Task statement
Would you retype exactly the lines from the one holding "Toggle Database Ok series in legend" through the last line of the listing, and only those, without pictures?

--- --- ---

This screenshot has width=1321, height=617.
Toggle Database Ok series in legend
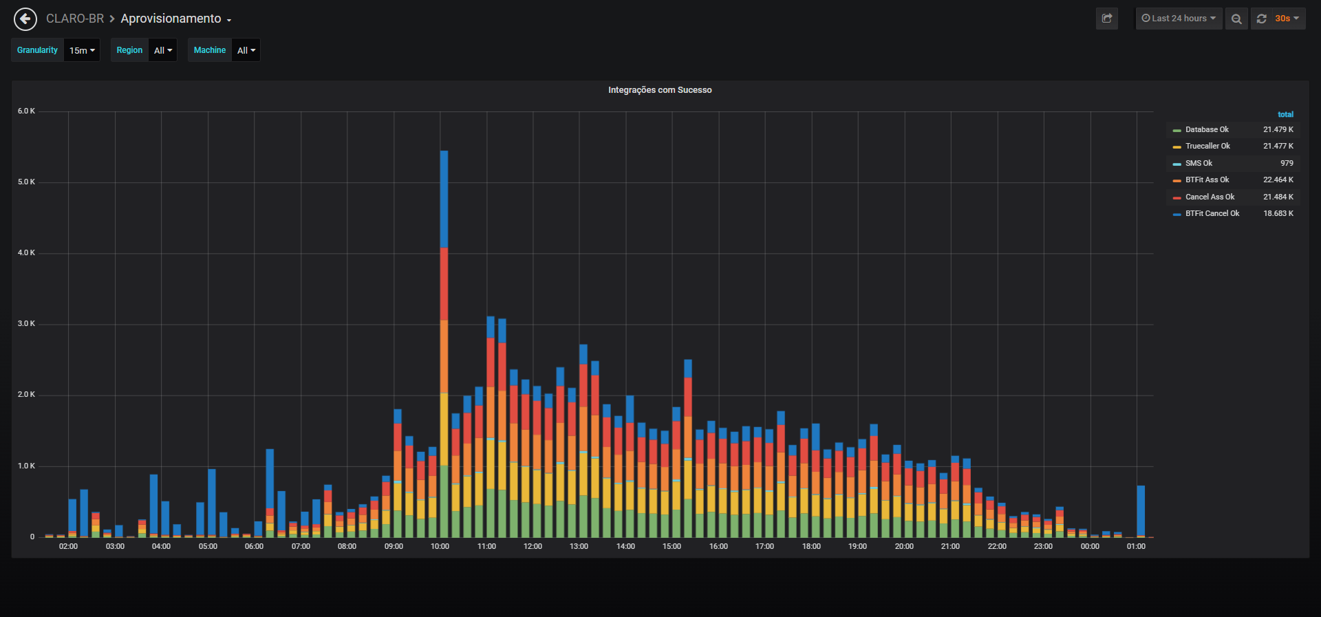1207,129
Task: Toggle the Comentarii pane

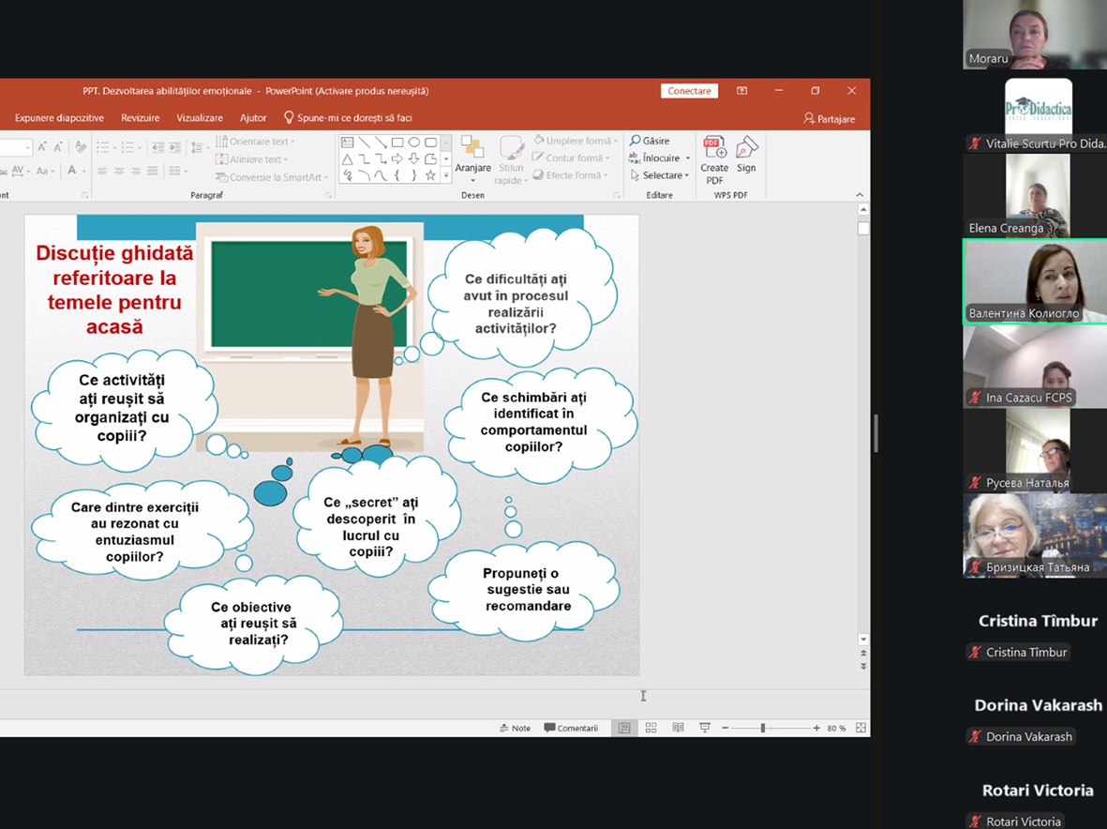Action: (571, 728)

--- --- ---

Output of the exercise
Toggle Database Ok series in legend
1207,129
Task: Toggle the Comentarii pane

Action: (571, 728)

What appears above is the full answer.